No. of Recommendations: 0
No. of Recommendations: 0
Took forever to explain that diets work different for different people.
Monitoring blood glucose is nothing new. Tin Ferris talked about it in his book “The 4 hour Body” and even went so far as to implant a monitor in his stomach to see the results of different foods.
No. of Recommendations: 1
Took forever to explain that diets work different for different people.
Monitoring blood glucose is nothing new. Tin Ferris talked about it in his book “The 4 hour Body” and even went so far as to implant a monitor in his stomach to see the results of different foods.

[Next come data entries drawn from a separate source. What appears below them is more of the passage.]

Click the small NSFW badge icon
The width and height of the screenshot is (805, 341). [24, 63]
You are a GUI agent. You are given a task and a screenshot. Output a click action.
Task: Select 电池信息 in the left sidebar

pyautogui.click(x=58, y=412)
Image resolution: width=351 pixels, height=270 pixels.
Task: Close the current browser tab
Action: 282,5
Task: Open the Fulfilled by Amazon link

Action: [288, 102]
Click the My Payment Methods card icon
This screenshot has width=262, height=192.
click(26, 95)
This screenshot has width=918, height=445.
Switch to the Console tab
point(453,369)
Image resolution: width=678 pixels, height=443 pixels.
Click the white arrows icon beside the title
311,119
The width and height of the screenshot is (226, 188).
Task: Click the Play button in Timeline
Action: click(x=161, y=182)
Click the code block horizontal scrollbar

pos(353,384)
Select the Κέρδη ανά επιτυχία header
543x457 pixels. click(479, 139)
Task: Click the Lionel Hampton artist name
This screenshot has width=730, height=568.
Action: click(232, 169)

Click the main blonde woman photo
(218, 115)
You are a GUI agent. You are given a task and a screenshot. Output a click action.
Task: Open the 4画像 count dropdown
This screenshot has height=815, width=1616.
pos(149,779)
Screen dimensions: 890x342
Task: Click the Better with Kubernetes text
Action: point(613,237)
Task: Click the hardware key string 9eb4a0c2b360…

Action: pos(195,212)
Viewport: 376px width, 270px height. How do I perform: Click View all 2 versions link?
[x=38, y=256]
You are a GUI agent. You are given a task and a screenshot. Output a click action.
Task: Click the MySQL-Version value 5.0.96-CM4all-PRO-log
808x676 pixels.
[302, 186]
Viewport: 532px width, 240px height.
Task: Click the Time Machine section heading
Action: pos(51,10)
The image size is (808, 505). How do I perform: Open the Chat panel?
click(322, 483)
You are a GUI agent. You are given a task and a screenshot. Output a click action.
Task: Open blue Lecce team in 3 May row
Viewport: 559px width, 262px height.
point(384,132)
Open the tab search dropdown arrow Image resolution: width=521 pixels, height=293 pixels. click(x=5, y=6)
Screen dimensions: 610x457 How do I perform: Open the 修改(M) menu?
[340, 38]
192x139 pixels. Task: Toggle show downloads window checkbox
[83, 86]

You see to have missed the most exiting part, AI predicting the right food based on gut biome.
Denny Schlesinger
No. of Recommendations: 0
diets work different for different people
that seems be the case. The answer must lie in some combination of culture, life style, genetics and what you eat. So to me that sounds like a good place for AI. We can determine genetics. We can determine on a rough basis what people eat by tracking grocery and restaurant purchases. Culture and life style is tougher but likely estimation is possible.
Get volunteers (pay them if needed). Kroger knows all the food I buy. MasterCard where I eat out. My hospital knows my genetic code , weight, height, diseases. Polling can answer some life style questions. IOW most of the data is already there.
This seems a solvable problem. No doubt expensive, but overweight is already very expensive.
It is not going work without genetic profiling but that is a dirty word to some lefties and others.
No. of Recommendations: 0
“You see to have missed the most exiting part, AI predicting the right food based on gut biome.”
I dodn’t miss the one sentence he used to say that. Whatever the gut biome it’s the glucose level that gets measured.